I have a soft start circuit with a relay btw. output connects 58s after power on. I also have a CL thermister in PT primary.

my power amp is high impedance. C5 cap is 630Vdc max.
 
That's because I've heard it several times before. Mobile cellular interference sounds different, bursts of noise while the phone is occasionally exchanging data with the remote base station, but no constant ticking beacon. CD/SACD players can also produce audible interference when the laser pickup is moving. A inexpensive SDR receiver is useful to pinpoint a radio interference source and the energy signature.
pscan, any suggestion on how to make a shield to overcome this interference?
thank you
 
oh. I see. thanks for the detailed explanation.
I have a soft start circuit with a relay btw. output connects 58s after power on. I also have a CL thermister in PT primary.

my power amp is high impedance. C5 cap is 630Vdc max.

That's impressive! With those arrangements I would leave C5 alone as 2.2uF and 630 VDC also I would leave R16 out altogether as long as your amp input will establish a stable DC level across C5.

Your preamp is a good design hard to improve on it. The only comment would be - if you increase R21 in the Cathode of U4 from 470R to 1K0 it will improve the THD and reduce gain by about half, worth doing if your system can work with the preamp gain reduced by half.

Valve circuitry is always very forgiving at switch on. The valves are all open circuit and gradually start to conduct as the heaters warm up. It gives time for decoupling capacitors to charge up.

→ **Data provided**:
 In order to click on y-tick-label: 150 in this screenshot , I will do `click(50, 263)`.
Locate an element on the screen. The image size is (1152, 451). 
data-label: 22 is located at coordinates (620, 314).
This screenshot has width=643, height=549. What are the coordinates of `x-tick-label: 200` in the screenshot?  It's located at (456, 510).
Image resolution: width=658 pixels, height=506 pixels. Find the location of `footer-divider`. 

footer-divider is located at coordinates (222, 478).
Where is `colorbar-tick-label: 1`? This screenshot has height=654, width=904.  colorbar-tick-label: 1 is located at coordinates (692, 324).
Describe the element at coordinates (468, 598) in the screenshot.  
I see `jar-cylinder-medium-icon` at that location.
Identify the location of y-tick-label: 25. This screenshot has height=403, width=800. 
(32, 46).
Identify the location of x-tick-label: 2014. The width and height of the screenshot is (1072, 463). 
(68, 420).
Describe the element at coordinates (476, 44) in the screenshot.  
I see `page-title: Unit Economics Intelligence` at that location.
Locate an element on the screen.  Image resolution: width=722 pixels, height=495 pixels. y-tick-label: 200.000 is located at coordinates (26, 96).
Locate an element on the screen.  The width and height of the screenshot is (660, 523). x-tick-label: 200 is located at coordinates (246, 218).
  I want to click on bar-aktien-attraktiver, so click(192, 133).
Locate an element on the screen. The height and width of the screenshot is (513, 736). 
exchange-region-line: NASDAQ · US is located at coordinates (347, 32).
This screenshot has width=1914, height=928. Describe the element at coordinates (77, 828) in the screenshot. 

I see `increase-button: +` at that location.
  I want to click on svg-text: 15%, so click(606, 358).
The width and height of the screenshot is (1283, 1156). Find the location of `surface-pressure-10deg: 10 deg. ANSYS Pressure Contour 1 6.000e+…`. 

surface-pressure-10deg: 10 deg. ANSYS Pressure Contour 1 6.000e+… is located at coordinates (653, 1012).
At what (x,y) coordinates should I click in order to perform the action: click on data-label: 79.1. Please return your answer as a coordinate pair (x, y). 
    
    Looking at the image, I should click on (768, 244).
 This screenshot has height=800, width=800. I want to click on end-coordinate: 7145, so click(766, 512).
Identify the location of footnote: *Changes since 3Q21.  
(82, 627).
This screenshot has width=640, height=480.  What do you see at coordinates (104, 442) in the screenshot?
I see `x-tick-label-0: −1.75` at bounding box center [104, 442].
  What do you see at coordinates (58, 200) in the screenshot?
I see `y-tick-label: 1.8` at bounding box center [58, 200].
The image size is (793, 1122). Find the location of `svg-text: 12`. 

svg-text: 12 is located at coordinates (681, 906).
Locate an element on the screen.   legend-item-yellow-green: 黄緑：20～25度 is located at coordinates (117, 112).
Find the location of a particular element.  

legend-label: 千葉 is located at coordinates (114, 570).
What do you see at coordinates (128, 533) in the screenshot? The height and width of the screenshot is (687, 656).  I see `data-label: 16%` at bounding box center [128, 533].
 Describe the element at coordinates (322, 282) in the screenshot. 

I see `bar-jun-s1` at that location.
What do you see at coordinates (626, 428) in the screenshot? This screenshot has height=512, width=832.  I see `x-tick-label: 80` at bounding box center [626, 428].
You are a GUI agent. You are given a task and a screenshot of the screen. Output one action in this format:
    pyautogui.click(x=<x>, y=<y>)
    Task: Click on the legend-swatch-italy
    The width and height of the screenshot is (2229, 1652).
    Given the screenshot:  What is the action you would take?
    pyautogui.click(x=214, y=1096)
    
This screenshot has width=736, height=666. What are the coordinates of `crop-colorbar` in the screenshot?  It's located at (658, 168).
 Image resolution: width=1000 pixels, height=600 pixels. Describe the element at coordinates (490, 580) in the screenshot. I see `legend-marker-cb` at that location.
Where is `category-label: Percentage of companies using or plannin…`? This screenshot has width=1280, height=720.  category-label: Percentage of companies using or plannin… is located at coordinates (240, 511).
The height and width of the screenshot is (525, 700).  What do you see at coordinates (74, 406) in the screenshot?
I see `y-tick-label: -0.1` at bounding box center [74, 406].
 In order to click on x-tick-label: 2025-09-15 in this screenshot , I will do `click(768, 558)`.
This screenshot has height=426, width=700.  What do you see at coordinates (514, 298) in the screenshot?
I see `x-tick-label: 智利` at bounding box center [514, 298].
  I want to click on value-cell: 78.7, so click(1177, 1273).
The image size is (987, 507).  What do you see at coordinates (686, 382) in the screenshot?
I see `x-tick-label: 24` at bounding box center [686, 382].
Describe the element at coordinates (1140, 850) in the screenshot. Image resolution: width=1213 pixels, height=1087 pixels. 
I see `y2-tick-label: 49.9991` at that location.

→ **Exercises**:
a – Translate this sentence from the preamp discussion into Spanish: "Valve circuitry is always very forgiving at switch on."
b – According to the preamp discussion, how many seconds after power on does the output connect?

→ **Outputs in order**:
a – Los circuitos de válvulas siempre son muy tolerantes en el momento del encendido.

b – 58 seconds.